希望の原理 第一巻 (白水iクラシックス) | エルンスト ブロッホ, 山下 肇, 瀬戸 鞏吉, 片岡 啓治, 沼崎 雅行, 石丸 昭二, 保坂 一夫 |本 | 通販 | Amazon


希望の原理 第一巻 (白水iクラシックス) 単行本(ソフトカバー) – 2012/11/7 


「なぜブロッホは、他のマルクス主義者と違って、『未来』について考えたのか、さらに、宗教やロマン主義的な先祖返りというような問題について考えたのか。それは1930年代半ば、ドイツでマルクス主義運動がナチスに敗北したからだと、私は思う。彼が「『未来の哲学』を見いだしたのは、まさに『未来』のない状態においてであった。」(柄谷行人・本書解説より)
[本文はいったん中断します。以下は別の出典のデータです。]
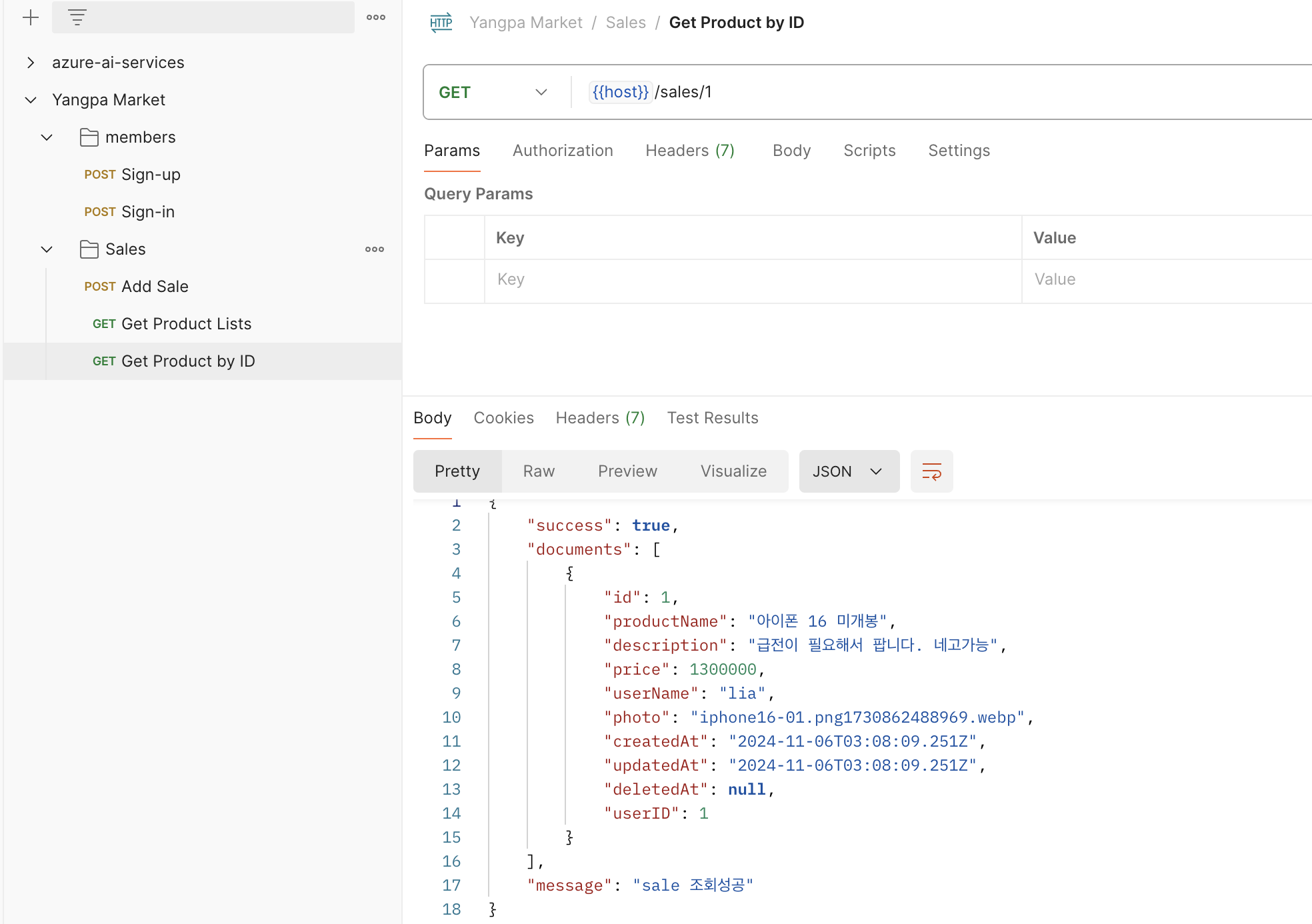Screen dimensions: 1312x924
Task: Open the request Headers (7) tab
Action: [x=689, y=151]
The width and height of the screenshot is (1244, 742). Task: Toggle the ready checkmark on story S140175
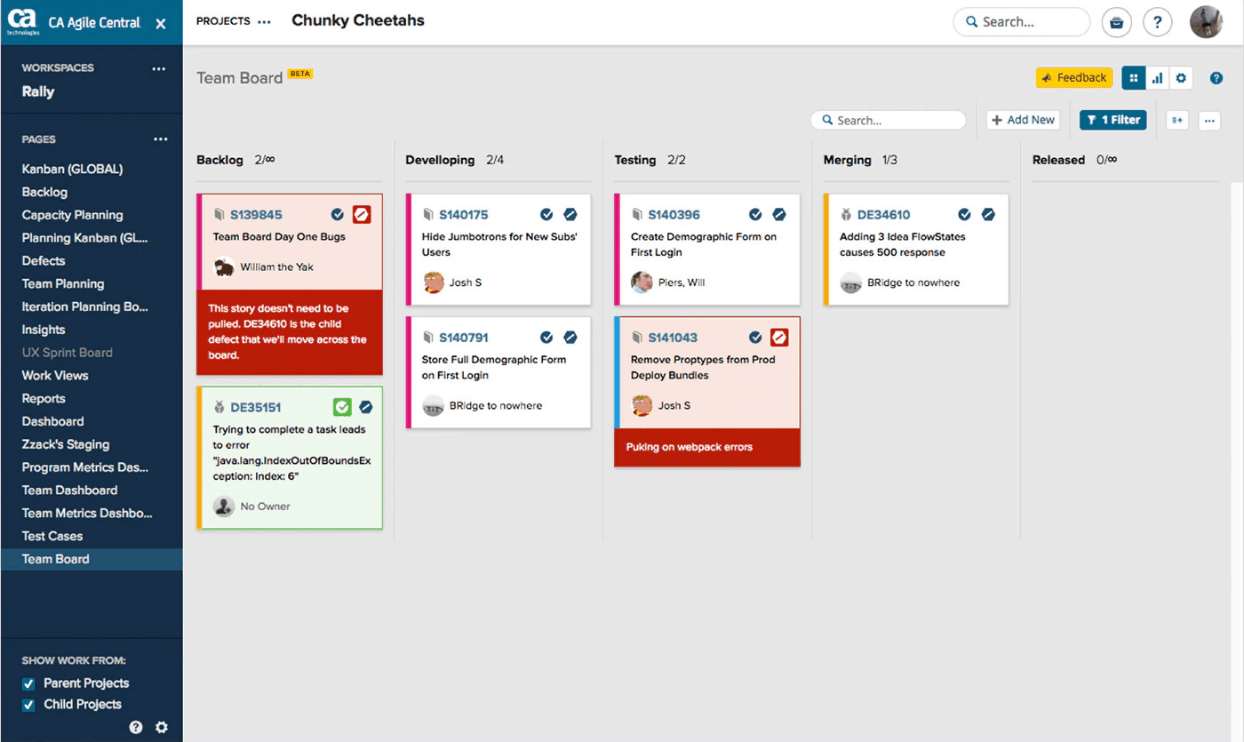point(546,214)
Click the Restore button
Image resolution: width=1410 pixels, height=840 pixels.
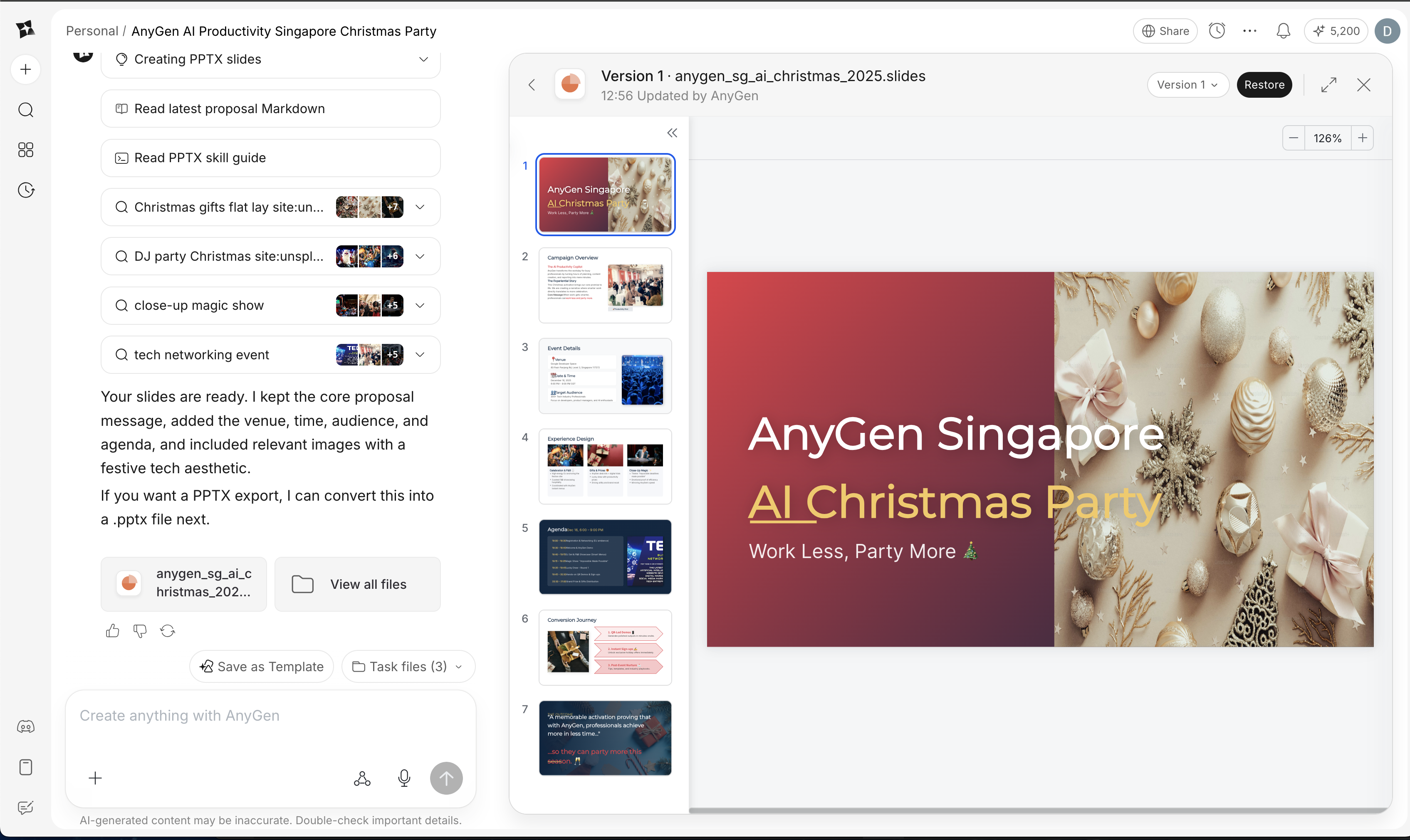click(1264, 84)
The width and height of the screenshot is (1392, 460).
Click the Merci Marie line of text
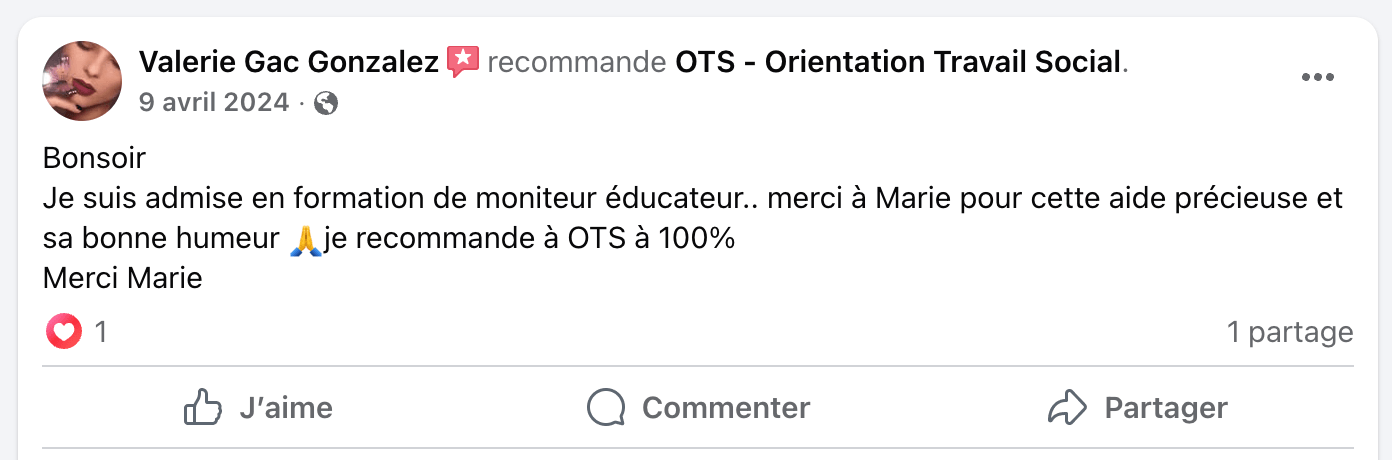[123, 278]
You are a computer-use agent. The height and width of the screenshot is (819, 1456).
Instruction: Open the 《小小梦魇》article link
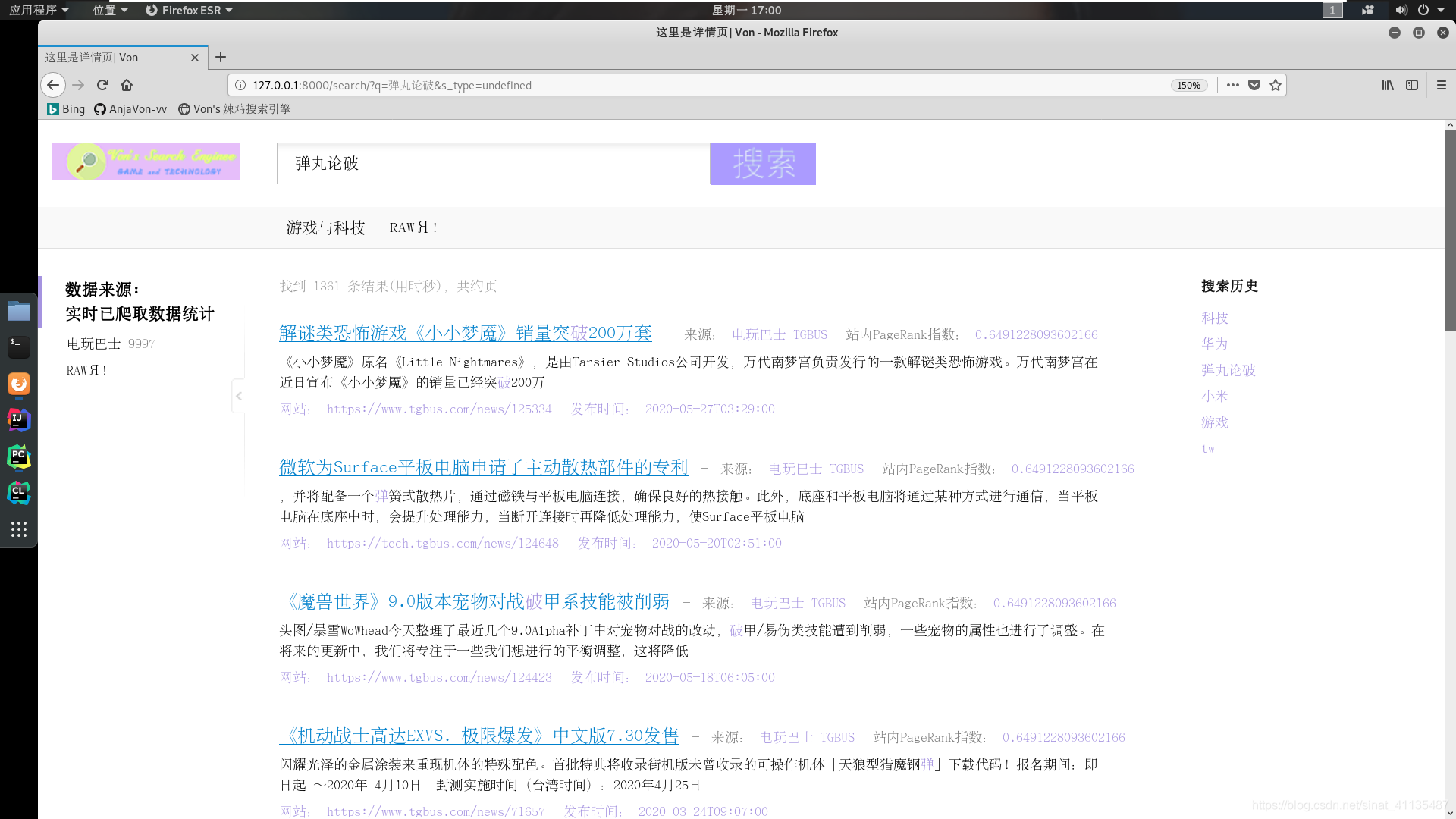[466, 334]
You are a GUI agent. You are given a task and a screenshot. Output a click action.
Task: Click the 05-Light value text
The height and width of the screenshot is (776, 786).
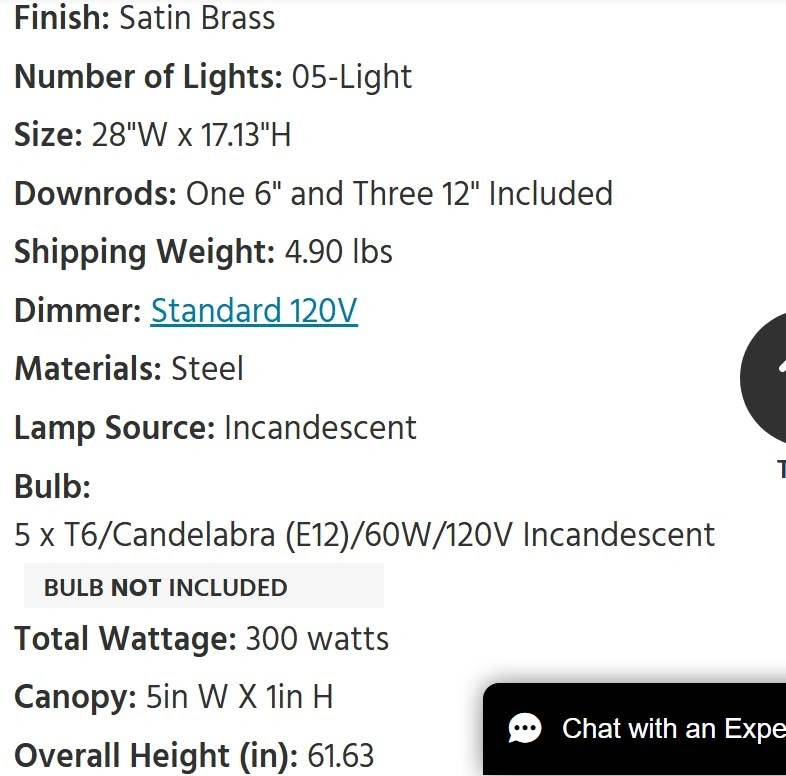(352, 77)
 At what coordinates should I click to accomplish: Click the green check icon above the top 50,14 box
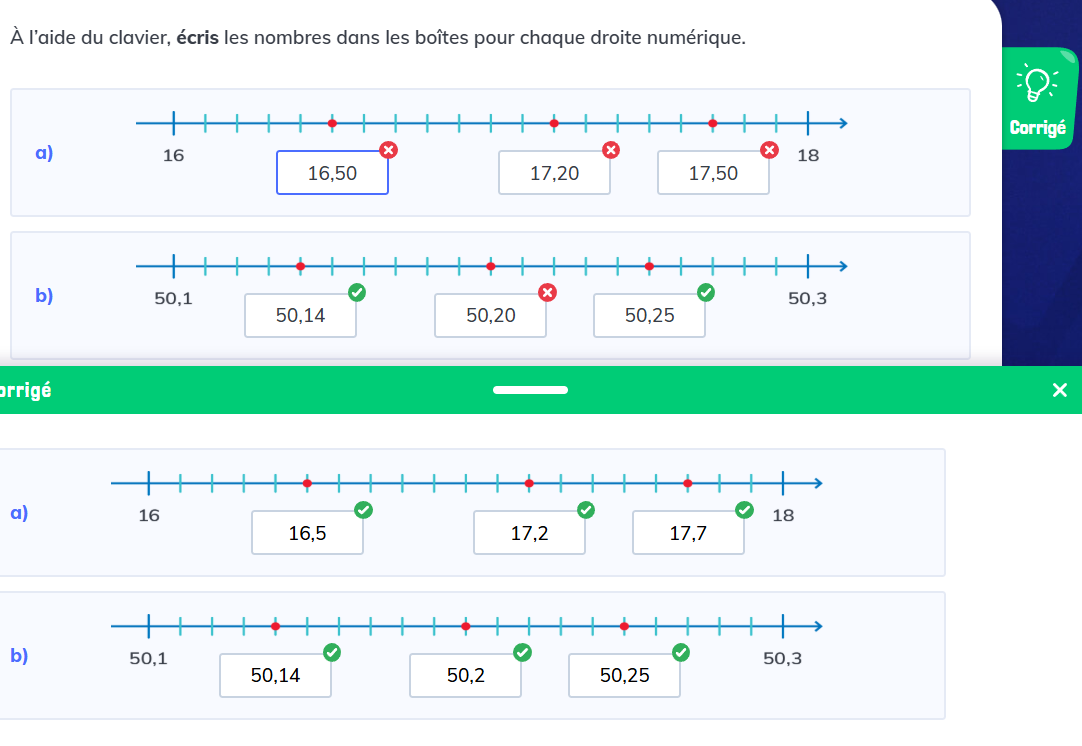pos(357,292)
来るべき自由の大地を見据える特異なマルクス主義哲学者、ブロッホ畢生の大著である。
一九三八年から四七年、亡命の地で書かれた本書は全五部から成る。まず市井の男のごく平均的な夢が報告される(第一部)。この淡い夢を、〈いま・ここ〉を突破し〈未だ意識されないもの〉を先取りするユートピア機能の発見により「把握された希望」として基礎づけるのが第二部である。世界過程を開かれたものとして措定するこの主体‐客体論が、今後の各論を検証する方法と基準の理論編となる。こうして娯楽雑誌、舞台、映画、サーカス等の擬似ユートピア批判を経て(第三部)、古代ギリシア以降近代に至るまでの広大無辺の「よりよい世界の見取図」を検討する第四部に移る。宗教、文学、音楽など予見的な営みがまさに百科全書的に展開される。「自由と秩序、社会的ユートピアの略図」の章や、技術、建築の章は圧巻である。〈いま・ここ〉の闇を突破する限界踏み越えの導きの像を描く第五部において、ドン・キホーテが、ファウストが、フィデリオが満たされた瞬間に見たものは何か。死、音楽、宗教、東洋の自然を経巡り、マルクス主義的知は前人未到のありうべき「故郷」を指し示してゆく。
哲学は明日の良心を、希望を我がものとする。こう書いたとき著者は、ファシズムと戦争の逆境にあった。3・11を経験した私たちにとって本書は、希望を無から救いだし既成性を造り変える手がかりとなるに違いない。